**Tasks to complete:**
A) In the PTO documentation excerpt, reproduce the text starting with "This either contains" and going on through "its root directory.", changing "source code repository" to "version control repository".
B) Write the next part of the PTO documentation excerpt, picking up after its final sentence.

Provenance is tracked by three metadata keys. _sources
is an array of URLs
referencing the raw data file or the observation set(s) from which the
observations in an observation set are derived. _analyzer
is a URL referring
to the analyzer that created the observation set. _campaign
is a URL referring
to the campaign from which the original raw data was derived, and is only
present if the observation set is derived only from observation sets / raw data
in the same campaign.
The following reserved and virtual metadata keys are presently supported:
Key | Description |
---|---|
_sources |
Array of PTO URLs of raw data sources and observation sets |
_analyzer |
URL of analyzer metadata |
_conditions |
Array of conditions declared in the observation set |
_deprecated |
If present, timestamp at which an observation set was marked deprecated |
__obs_count |
Count of observations in the observation set |
__time_start |
Timestamp of first observation start time in set |
__time_end |
Timestamp of last observation end time in set |
__data |
URL of the resource containing observation set data |
The /obs/by_metadata
resource lists links to Observation Sets based on the
presence or value of metadata keys, or on the values of particular metadata.
The following query parameters are supported:
Key | Description |
---|---|
k |
Obsets containing metadata key (with v , of a specific value) |
v |
Value to query (use with k ) |
source |
Obsets derived from a source URL starting with a given prefix |
analyzer |
Obsets derived from an analyzer whose metadata URL starts with a given prefix |
condition |
Obsets declaring a given condition |
When multiple parameters are given, the intersection of observation sets fulfilling all parameters is returned.
Observations refer to how they were created via the _analyzer
metadata key.
This either contains a URL pointing at an analyzer metadata object, or a URL
pointing at a source code repository, including tag referring to a specific
revision or commit, which itself contains analyzer metadata in a file named
__pto_analyzer_metadata.json
in its root directory.
Analyzer metadata is stored as a JSON object, which must have the following keys:
Key | Description |
---|---|
_repository |
URL of source code repository, if not implicit |
_owner |
Identity (via email) of user or organization owning the analyzer |
_file_types |
File types consumable by raw analyzer, as array |
_invocation |
Command to run in repository root to invoke the analyzer, if local |
_platform |
Platform identifier; see interface description |
As with raw and observation metadata, all keys not beginning with _
are
freeform, and may be used to store other information about the analyzer.
An analyzer can be one of two types. A raw analyzer (or normalizer) reads
in raw data of one or more filetypes, and produces observations. A derived
analyzer reads in observations from one or more sets, and produces
observations. Raw analyzer metadata must contain a _file_types
key, a JSON
array listing PTO filetypes it can consume; derived analyzer metadata must not
contain this key.

**Records supplied:**
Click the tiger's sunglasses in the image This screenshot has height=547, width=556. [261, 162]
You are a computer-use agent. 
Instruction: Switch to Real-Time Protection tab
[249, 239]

--

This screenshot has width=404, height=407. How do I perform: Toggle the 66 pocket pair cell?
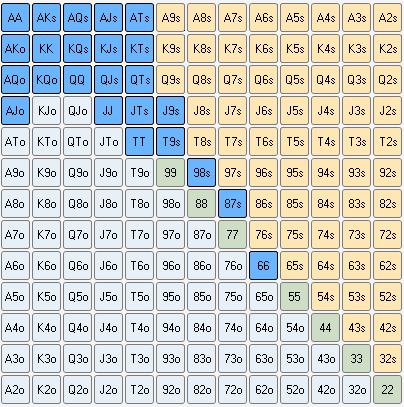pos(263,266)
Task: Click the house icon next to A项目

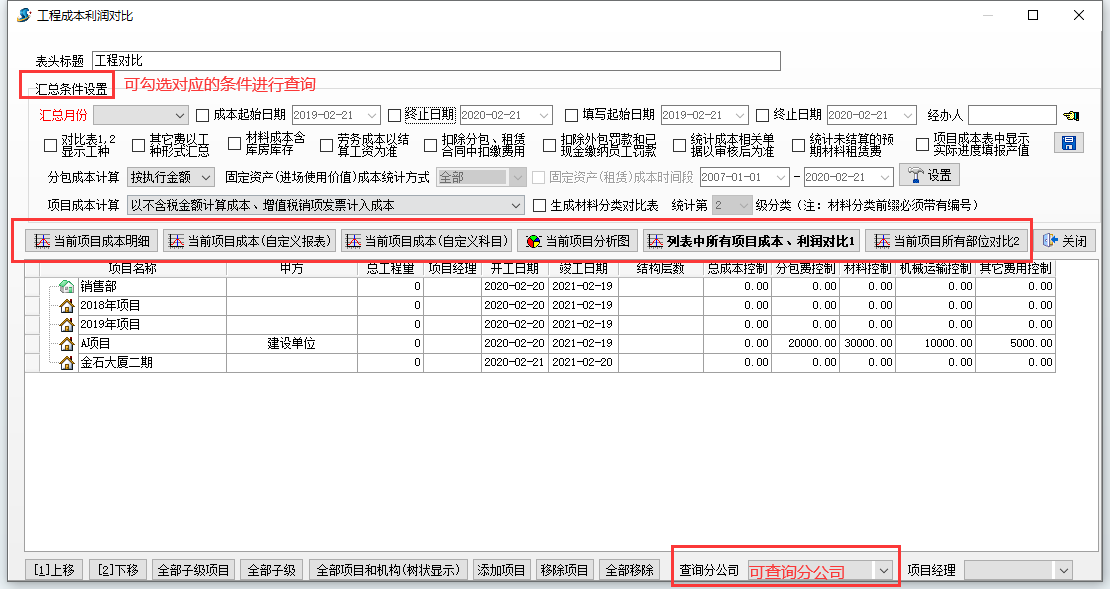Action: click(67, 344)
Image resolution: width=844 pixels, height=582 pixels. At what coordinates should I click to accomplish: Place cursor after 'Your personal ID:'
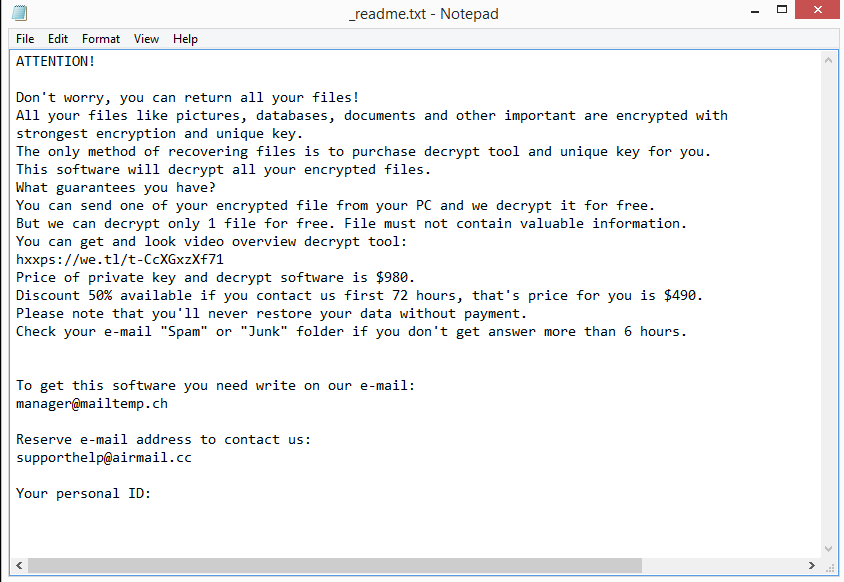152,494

* * *

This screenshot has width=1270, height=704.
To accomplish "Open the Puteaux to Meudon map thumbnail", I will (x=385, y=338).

**Results for each task:**
A)
This either contains a URL pointing at an analyzer metadata object, or a URL
pointing at a version control repository, including tag referring to a specific
revision or commit, which itself contains analyzer metadata in a file named
__pto_analyzer_metadata.json
in its root directory.

B)
Analyzers can take one of two forms. A local analyzer is designed to run
within the PTO, with direct access to raw data files or observations. It reads
raw data or observation files on standard input, and produces
observation files and observation set metadata on standard output. Local
analyzer metadata must contain an _invocation
key, which is a command to run
in the repository root to invoke the analyzer. More on the interface for local
analyzers is given here.
A local analyzer runtime is not yet available in the PTO; local analyzers can be run manually with the command-line tools described here.
A client analyzer is designed to use the PTO API to retrieve raw data and
observation sets and upload its results. As it cannot be automatically
invoked, client analyzer repositories should contain human-readable
documentation for invocation. Client analyzer metadata must not contain an
_invocation
key.
See the analyzer interface description for more.
As above, we use curl to illustrate the usage of the
PTO observation API. We assume the API is rooted at
https://pto.example.com/
, and that the API key abadc0de
holds the
permissions read_obs
and write_obs
.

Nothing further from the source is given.